**ASSIGNMENT**
Give each entry back by retyping it exactly as written.

**SOURCE DATA**
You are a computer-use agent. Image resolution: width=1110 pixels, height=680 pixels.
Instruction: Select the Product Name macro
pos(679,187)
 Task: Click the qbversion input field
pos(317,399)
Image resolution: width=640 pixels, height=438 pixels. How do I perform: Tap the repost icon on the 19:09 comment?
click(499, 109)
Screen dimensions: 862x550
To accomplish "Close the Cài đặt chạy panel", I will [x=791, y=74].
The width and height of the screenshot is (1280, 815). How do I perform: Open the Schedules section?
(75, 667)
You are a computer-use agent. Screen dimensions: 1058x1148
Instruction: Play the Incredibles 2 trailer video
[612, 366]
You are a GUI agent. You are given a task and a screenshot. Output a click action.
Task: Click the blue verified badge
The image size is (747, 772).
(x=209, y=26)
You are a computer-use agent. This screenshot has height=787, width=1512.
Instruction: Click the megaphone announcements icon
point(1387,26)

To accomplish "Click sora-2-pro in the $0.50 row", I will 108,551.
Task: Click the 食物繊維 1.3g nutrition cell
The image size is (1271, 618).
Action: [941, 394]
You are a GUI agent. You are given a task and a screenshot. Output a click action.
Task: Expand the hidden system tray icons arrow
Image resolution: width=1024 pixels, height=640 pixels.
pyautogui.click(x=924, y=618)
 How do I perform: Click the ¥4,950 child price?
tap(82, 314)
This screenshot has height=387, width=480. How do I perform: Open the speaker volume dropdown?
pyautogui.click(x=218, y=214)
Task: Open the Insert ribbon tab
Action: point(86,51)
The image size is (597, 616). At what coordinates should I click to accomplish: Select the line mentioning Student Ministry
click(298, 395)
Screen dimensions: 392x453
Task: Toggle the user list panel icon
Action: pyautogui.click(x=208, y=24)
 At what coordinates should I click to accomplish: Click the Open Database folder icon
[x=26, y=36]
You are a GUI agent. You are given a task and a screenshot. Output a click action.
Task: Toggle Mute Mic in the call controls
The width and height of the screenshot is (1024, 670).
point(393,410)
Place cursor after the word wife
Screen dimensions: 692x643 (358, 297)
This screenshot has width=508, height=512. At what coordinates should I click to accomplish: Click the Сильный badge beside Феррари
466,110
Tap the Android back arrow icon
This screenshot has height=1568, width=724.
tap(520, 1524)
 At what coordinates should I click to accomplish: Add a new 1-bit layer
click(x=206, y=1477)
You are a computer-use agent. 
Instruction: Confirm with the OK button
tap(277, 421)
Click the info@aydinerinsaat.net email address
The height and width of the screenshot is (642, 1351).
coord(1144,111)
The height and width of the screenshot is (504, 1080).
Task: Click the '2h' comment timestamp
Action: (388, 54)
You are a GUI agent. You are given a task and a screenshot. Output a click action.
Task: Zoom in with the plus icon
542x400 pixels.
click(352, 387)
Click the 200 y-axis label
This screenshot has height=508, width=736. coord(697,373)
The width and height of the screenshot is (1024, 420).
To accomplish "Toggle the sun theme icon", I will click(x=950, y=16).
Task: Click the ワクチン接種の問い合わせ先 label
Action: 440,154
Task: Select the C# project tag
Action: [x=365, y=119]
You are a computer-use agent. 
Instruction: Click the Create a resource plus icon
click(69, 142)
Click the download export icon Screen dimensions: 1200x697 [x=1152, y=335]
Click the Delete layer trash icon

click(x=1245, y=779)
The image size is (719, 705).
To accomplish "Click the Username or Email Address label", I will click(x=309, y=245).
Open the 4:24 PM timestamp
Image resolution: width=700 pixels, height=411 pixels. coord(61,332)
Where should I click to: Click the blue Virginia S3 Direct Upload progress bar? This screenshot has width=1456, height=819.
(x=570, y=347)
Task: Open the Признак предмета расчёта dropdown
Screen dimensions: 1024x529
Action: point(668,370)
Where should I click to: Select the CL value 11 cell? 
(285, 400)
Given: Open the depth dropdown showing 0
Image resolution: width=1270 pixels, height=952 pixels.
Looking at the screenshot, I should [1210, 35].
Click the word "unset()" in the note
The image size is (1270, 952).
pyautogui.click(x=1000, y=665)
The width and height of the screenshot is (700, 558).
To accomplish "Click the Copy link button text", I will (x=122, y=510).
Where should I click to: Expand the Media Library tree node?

**TASK RESPONSE**
You are a computer-use agent. Image resolution: width=1110 pixels, height=680 pixels.
Instruction: Select the Product Name macro
pos(679,187)
 Task: Click the qbversion input field
pos(317,399)
Image resolution: width=640 pixels, height=438 pixels. How do I perform: Tap the repost icon on the 19:09 comment?
click(499, 109)
Screen dimensions: 862x550
To accomplish "Close the Cài đặt chạy panel", I will [x=791, y=74].
The width and height of the screenshot is (1280, 815). How do I perform: Open the Schedules section?
(75, 667)
You are a computer-use agent. Screen dimensions: 1058x1148
Instruction: Play the Incredibles 2 trailer video
[612, 366]
You are a GUI agent. You are given a task and a screenshot. Output a click action.
Task: Click the blue verified badge
The image size is (747, 772).
(x=209, y=26)
You are a computer-use agent. This screenshot has height=787, width=1512.
Instruction: Click the megaphone announcements icon
point(1387,26)

To accomplish "Click sora-2-pro in the $0.50 row", I will 108,551.
Task: Click the 食物繊維 1.3g nutrition cell
The image size is (1271, 618).
Action: [941, 394]
You are a GUI agent. You are given a task and a screenshot. Output a click action.
Task: Expand the hidden system tray icons arrow
Image resolution: width=1024 pixels, height=640 pixels.
pyautogui.click(x=924, y=618)
 How do I perform: Click the ¥4,950 child price?
tap(82, 314)
This screenshot has height=387, width=480. How do I perform: Open the speaker volume dropdown?
pyautogui.click(x=218, y=214)
Task: Open the Insert ribbon tab
Action: point(86,51)
The image size is (597, 616). At what coordinates should I click to accomplish: Select the line mentioning Student Ministry
click(298, 395)
Screen dimensions: 392x453
Task: Toggle the user list panel icon
Action: pyautogui.click(x=208, y=24)
 At what coordinates should I click to accomplish: Click the Open Database folder icon
[x=26, y=36]
You are a GUI agent. You are given a task and a screenshot. Output a click action.
Task: Toggle Mute Mic in the call controls
The width and height of the screenshot is (1024, 670).
point(393,410)
Place cursor after the word wife
Screen dimensions: 692x643 (358, 297)
This screenshot has width=508, height=512. At what coordinates should I click to accomplish: Click the Сильный badge beside Феррари
466,110
Tap the Android back arrow icon
This screenshot has height=1568, width=724.
tap(520, 1524)
 At what coordinates should I click to accomplish: Add a new 1-bit layer
click(x=206, y=1477)
You are a computer-use agent. 
Instruction: Confirm with the OK button
tap(277, 421)
Click the info@aydinerinsaat.net email address
The height and width of the screenshot is (642, 1351).
coord(1144,111)
The height and width of the screenshot is (504, 1080).
Task: Click the '2h' comment timestamp
Action: (388, 54)
You are a GUI agent. You are given a task and a screenshot. Output a click action.
Task: Zoom in with the plus icon
542x400 pixels.
click(352, 387)
Click the 200 y-axis label
This screenshot has height=508, width=736. coord(697,373)
The width and height of the screenshot is (1024, 420).
To accomplish "Toggle the sun theme icon", I will click(x=950, y=16).
Task: Click the ワクチン接種の問い合わせ先 label
Action: 440,154
Task: Select the C# project tag
Action: [x=365, y=119]
You are a computer-use agent. 
Instruction: Click the Create a resource plus icon
click(69, 142)
Click the download export icon Screen dimensions: 1200x697 [x=1152, y=335]
Click the Delete layer trash icon

click(x=1245, y=779)
The image size is (719, 705).
To accomplish "Click the Username or Email Address label", I will click(x=309, y=245).
Open the 4:24 PM timestamp
Image resolution: width=700 pixels, height=411 pixels. coord(61,332)
Where should I click to: Click the blue Virginia S3 Direct Upload progress bar? This screenshot has width=1456, height=819.
(x=570, y=347)
Task: Open the Признак предмета расчёта dropdown
Screen dimensions: 1024x529
Action: point(668,370)
Where should I click to: Select the CL value 11 cell? 
(285, 400)
Given: Open the depth dropdown showing 0
Image resolution: width=1270 pixels, height=952 pixels.
Looking at the screenshot, I should [1210, 35].
Click the word "unset()" in the note
The image size is (1270, 952).
pyautogui.click(x=1000, y=665)
The width and height of the screenshot is (700, 558).
To accomplish "Click the Copy link button text", I will (x=122, y=510).
Where should I click to: Expand the Media Library tree node?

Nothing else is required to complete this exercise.